Using the same methodology (occupied space) Classifieds can be readily broken out into Classified Display, Classified Line, and Legal.  

Comparing the revenue for these products with the fully loaded share of allocated expenses yields the true profitability of each classified product.  

Further analysis, combined with data from other studies, shows the cost of putting a classified line ad on the books, as well as the newspaper’s per-line per-day publishing cost for those ads. 

With this cost and profitability data in hand, the rate structuring process has a firm foundation.  When combined with data from the order distribution study and onsite observations during the week of analysis, the rate setting process becomes more science and less art.

The rates that result from this process provide incentives for larger ads, as well as for longer-running ads.  They are straightforward and easy to explain.  They generate better profits for the department by not pricing private party advertisers out of the paper, and by not leaving money on the table with business, real estate and employment advertisers.

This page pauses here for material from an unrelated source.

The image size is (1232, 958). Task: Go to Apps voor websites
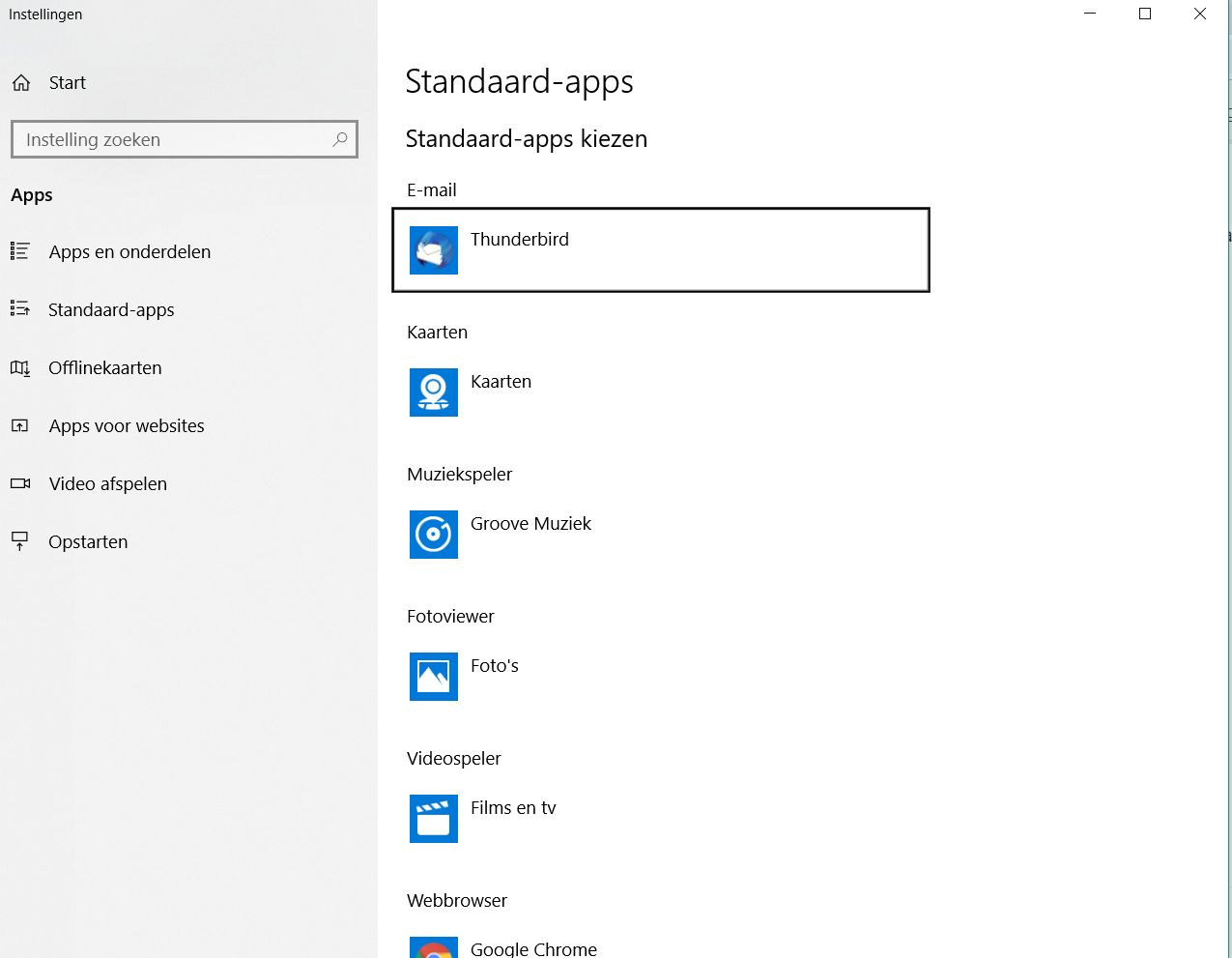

The regular Classified Development services focuses on the line ad rates and inside sales staff training, but the same proven rate structuring principals can also be applied to display ad rate structuring. 



Picture
Richard Clark -- Cost Analyst

Classified Display and Retail Rates

Classified Development's basic service only includes rate structuring for line ads.  Classified Development offers Retail and Classified Display rate structuring that is based on the same sound principals as the line-ad rate work.

 At the core of Classified Development's rate structuring method is the belief that larger ads should cost less than smaller ads, even for Open Rate or Transient advertisers.   A full page advertiser should pay less per inch than a half page advertiser.  The half page advertiser should pay less per inch than a quarter page advertiser, and so forth.

Advertisers that contract to spend more over the course of a year should get further price breaks.  The price break should be expressed as a percentage discount from the Open rates, based on the contracted dollar volume.  This reminds the advertiser that they are getting a deal, rather than letting the discounted price become the new starting point in any negotiations.

Pickup rates should not be below the newspaper's cost factors for publishing the space.

Rates and discounts should be simple.  If a sales rep cannot quote a price with just a rate card and a calculator, the advertiser won't be able to understand the rates either.